この日は、近くのスーパーマーケットでいろいろ買い物をして夕食をつくりました。前から試してみたかったスペイン版シャンパンのカヴァも買いましたが、安いのにおいしい!1本2ユーロ以下とかで買えてしまうのです…。私はフランスのシャンパンとの違いまではわからないので、これで十分でした。(続)

最近読んだ本:'Blink' by Malcolm Gladwell2009/07/18 23:34

まだ旅行記の途中ですが、旅行中に読んだ本のことを忘れないうちに書いておこうと思いました。この本は、私の上司が面白かったと言っていたので買ってみたのですが、ぐんぐんひきつけられて読めました。Malcolm Gladwellはアメリカの有名なジャーナリストで、前述したTED.comで彼のトークのビデオを見たので知っていましたが、本を読むのは初めてでした。

本の内容は、簡単に言ってしまえば、題名の「まばたき」をするぐらいの瞬間に、誰もが無意識のうちに行っている判断がどれほどパワフルかということについて、美術、医療、心理学、マーケティング、スポーツ、演劇、犯罪、戦争などいろいろな切り口から実証していく、という感じでしょうか。とにかく沢山の面白い例が出てきて、読んでいて飽きません。彼のスタイルなのでしょうが、彼が話すのを聞いているような感じの軽くてユーモアに富んだ文章がとっても気に入りました。特に面白いと思ったのが、この無意識の判断(又は直感)についてポジティブな例とネガティブな例が同じぐらい出て来るということです。つまり、これは安直な「もっと直感を信じましょう」というような本ではなくて、直感を信じていい時と、時間をかけた細かな分析が大事な時があり、そのバランスが大事、というメッセージが含まれてます。同時に、今の社会、情報を持てば持つほど的確な意思決定ができる、という「神話」があるようだけれど、実は的確な判断に必要な情報というのは限られている、という話も繰り返し出てきます。例えば、アメリカのある病院では、胸痛を訴えて救急室に来る人を診断するのに、4つの限られた質問に関するデータのみで対応を決めることにして、迅速で効果的なサービスを実現できるようになったそうです。普段情報の洪水にさらされている身として、何が大事な情報かを見極めることの大切さを改めて考えさせられました。

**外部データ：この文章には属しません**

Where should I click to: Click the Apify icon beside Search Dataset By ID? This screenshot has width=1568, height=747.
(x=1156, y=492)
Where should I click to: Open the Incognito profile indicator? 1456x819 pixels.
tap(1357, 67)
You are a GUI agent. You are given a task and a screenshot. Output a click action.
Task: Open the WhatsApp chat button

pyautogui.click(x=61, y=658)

一つやや不満だったのが、出て来る例がほとんどアメリカの話だったこと。このテーマでは世界各国でもっといろいろな例があると思うのですけど。特に、人種に関する話が多かったので、アメリカではやっぱり人種問題って大きいんだなあ、と思わされました。アメリカでは黒人と犯罪を結びつけることを、ほとんどの人が無意識にしている、というのがリサーチでも証明されているという話が出てきます。Malcolm Gladwell自身、お母さんがジャマイカ出身なので、肌は白っぽいのですが、髪をのばすとアフロみたいになり、髪をのばし始めてから、以前よりずっと警察に止められたり、飛行場でセキュリティー・チェックをされたりということが増えたそうです。そこまでいかなくても、人種、性別、年齢による偏見というのは、多くの人が無意識のうちに持っていると言えるでしょう。本の中には、車のセールスに関する例で、この点が説明されていますが、私自身、ピーターと一緒に初対面の人に会うと、多くの人が彼が主な稼ぎ手だという前提で質問してくる、というような状況はよくあるので、感覚的によくわかります。大きな白人男性と小さなアジア人女性がいると、女性の方が稼ぎ手とはなかなか思えないみたいです…。

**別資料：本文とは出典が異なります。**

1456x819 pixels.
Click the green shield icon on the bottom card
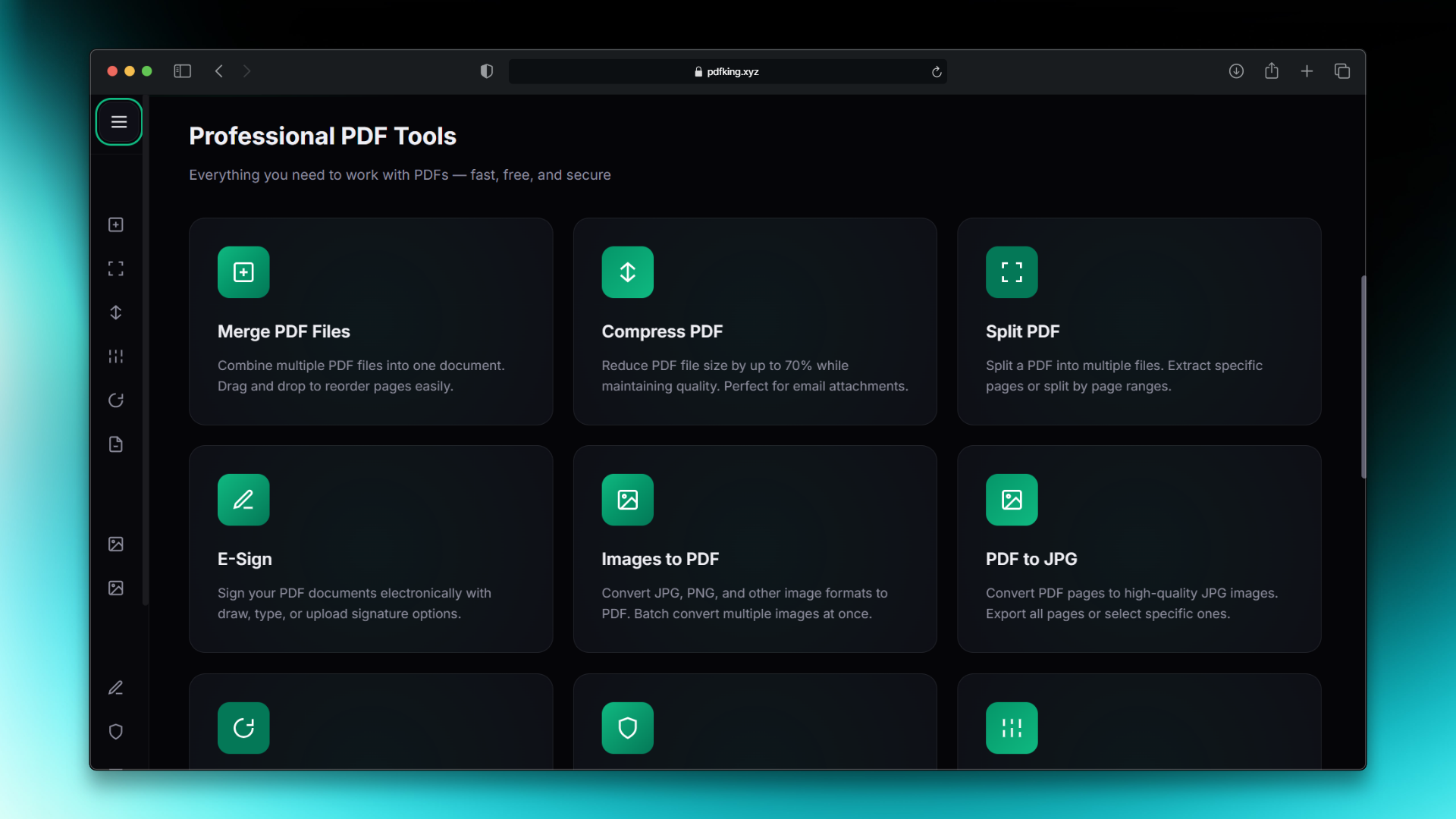(x=627, y=727)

それと、この本に出て来る数秒の間に観察できる表情や態度の変化を読み取ることの大切さ、自分の中に無意識にある偏見に気をつけること、等はファシリテーションの仕事にも直接通じるので、その意味でも勉強になりました。

この本の面白さがあまりうまく説明できたかわかりませんが、私はとても楽しめました。邦訳は「第1感『最初の2秒』の『なんとなく』が正しい」というちょっと訳のわからん題名で光文社から出ています。これって誤訳だと思うのですけど。上に書いたように、Gladwellは「なんとなく」が正しいと言いたい訳では全然なく、正しいこともあるし間違っていることもある、いづれにせよ無意識のうちにする判断力というのは私たちが思っているよりパワフルで、これをもっと活用できれば的確な意思決定ができる、ということを言いたいのだと思います。

Gladwellがこの本の前に書いた'The Tipping Point'という本もかなり面白そうなので、読んでみたいと思います。